**What is needed:**
Reproduce the rows below verbatim, starting at the line with "Viewport: 970px width, 600px" and continuing up to and including the line with "[x=350, y=107]".

**Provided records:**
##############################

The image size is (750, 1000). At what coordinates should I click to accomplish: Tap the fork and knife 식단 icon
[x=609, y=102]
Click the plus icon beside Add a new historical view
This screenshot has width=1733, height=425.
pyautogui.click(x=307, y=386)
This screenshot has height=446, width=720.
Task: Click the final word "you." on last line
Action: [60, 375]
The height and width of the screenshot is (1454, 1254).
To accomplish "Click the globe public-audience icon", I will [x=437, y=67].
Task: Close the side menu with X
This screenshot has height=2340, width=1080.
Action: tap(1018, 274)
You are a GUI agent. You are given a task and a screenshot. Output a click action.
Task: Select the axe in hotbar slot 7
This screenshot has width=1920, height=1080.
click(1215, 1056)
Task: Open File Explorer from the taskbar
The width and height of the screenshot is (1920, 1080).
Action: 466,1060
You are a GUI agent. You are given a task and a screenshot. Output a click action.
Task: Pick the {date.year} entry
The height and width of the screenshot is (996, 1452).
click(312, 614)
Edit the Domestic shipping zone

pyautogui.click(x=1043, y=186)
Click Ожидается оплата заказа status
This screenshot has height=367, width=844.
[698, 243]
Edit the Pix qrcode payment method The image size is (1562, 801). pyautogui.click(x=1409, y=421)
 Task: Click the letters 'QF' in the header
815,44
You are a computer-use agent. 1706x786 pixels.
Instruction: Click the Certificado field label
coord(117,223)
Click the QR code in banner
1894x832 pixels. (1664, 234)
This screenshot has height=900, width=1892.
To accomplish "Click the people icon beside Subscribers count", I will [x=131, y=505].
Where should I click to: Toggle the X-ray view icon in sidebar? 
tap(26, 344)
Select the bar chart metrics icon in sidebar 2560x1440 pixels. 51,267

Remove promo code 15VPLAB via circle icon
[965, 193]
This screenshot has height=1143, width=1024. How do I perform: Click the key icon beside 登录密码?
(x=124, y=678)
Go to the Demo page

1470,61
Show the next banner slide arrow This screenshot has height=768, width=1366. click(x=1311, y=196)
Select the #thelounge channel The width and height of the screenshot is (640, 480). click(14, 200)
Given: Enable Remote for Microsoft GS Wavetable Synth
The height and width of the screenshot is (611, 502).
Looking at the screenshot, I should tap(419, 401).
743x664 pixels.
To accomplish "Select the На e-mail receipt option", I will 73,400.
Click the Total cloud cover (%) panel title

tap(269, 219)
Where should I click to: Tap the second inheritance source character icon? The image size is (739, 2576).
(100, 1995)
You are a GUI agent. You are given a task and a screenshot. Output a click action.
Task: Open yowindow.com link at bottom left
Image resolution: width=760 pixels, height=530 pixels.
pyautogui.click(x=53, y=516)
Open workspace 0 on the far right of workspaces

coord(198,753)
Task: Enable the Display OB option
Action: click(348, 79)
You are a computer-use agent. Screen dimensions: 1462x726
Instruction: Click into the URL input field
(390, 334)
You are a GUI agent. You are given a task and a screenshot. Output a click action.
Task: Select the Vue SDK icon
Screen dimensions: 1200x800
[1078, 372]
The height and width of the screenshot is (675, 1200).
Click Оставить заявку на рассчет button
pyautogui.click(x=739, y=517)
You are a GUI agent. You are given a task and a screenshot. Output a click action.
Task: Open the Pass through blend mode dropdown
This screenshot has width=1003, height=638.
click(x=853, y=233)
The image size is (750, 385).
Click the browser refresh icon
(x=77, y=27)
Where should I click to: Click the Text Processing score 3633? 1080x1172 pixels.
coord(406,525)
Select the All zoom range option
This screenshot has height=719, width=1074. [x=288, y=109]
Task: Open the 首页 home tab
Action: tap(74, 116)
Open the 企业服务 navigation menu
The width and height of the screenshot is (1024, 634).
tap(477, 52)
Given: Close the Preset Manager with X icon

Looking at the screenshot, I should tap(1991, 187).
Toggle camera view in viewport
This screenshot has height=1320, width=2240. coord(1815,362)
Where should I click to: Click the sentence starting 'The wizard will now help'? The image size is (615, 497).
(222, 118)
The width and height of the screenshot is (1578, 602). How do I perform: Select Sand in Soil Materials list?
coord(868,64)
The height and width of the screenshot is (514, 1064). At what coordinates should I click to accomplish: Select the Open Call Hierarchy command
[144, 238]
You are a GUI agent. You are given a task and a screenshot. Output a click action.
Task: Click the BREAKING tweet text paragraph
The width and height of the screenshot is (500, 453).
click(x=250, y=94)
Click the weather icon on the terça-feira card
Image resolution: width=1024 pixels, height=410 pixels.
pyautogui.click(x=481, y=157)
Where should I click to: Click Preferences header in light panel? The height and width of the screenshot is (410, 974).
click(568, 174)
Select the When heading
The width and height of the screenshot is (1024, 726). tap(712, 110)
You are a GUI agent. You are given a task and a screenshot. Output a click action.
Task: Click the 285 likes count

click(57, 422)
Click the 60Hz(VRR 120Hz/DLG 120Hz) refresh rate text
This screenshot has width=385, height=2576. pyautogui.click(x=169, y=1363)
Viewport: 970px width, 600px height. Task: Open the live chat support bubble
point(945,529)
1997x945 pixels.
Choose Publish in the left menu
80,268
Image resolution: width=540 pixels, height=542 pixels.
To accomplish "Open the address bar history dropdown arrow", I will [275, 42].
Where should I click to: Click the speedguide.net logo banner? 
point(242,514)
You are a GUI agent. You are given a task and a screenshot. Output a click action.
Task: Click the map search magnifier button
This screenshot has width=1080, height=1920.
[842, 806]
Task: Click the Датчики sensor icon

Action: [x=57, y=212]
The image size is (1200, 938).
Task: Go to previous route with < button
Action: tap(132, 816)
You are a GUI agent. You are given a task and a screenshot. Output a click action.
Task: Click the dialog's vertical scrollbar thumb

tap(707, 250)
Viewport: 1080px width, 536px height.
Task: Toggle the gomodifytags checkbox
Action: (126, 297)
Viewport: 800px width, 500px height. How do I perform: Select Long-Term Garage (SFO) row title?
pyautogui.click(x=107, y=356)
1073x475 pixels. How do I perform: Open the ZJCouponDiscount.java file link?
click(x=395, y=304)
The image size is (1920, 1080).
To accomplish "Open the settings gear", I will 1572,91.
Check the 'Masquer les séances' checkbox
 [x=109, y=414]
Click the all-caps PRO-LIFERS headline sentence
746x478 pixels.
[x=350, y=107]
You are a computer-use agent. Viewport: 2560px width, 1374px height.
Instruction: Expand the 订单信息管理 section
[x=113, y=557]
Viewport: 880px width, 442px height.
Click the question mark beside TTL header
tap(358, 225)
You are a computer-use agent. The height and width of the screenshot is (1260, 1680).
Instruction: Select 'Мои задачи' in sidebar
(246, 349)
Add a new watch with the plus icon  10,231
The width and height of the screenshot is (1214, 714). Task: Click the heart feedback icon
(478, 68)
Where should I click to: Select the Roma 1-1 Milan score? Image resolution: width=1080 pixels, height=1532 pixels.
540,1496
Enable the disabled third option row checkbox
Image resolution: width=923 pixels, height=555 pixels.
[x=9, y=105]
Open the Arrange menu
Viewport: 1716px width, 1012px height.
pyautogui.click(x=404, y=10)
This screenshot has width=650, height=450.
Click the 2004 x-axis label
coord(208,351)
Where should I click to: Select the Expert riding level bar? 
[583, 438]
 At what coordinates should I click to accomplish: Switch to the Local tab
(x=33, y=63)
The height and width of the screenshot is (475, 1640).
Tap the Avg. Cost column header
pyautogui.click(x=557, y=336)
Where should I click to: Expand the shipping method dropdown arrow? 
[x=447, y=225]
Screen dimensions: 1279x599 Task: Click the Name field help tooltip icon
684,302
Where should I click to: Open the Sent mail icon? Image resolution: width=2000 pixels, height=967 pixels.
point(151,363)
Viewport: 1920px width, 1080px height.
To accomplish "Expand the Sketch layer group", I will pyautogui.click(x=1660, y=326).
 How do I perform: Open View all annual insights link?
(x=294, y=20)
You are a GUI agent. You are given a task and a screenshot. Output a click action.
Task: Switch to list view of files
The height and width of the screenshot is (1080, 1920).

##############################

**Completed task:**
Viewport: 970px width, 600px height. Task: Open the live chat support bubble
point(945,529)
1997x945 pixels.
Choose Publish in the left menu
80,268
Image resolution: width=540 pixels, height=542 pixels.
To accomplish "Open the address bar history dropdown arrow", I will [275, 42].
Where should I click to: Click the speedguide.net logo banner? 
point(242,514)
You are a GUI agent. You are given a task and a screenshot. Output a click action.
Task: Click the map search magnifier button
This screenshot has width=1080, height=1920.
[842, 806]
Task: Click the Датчики sensor icon

Action: [x=57, y=212]
The image size is (1200, 938).
Task: Go to previous route with < button
Action: tap(132, 816)
You are a GUI agent. You are given a task and a screenshot. Output a click action.
Task: Click the dialog's vertical scrollbar thumb

tap(707, 250)
Viewport: 1080px width, 536px height.
Task: Toggle the gomodifytags checkbox
Action: (126, 297)
Viewport: 800px width, 500px height. How do I perform: Select Long-Term Garage (SFO) row title?
pyautogui.click(x=107, y=356)
1073x475 pixels. How do I perform: Open the ZJCouponDiscount.java file link?
click(x=395, y=304)
The image size is (1920, 1080).
To accomplish "Open the settings gear", I will 1572,91.
Check the 'Masquer les séances' checkbox
 [x=109, y=414]
Click the all-caps PRO-LIFERS headline sentence
746x478 pixels.
[x=350, y=107]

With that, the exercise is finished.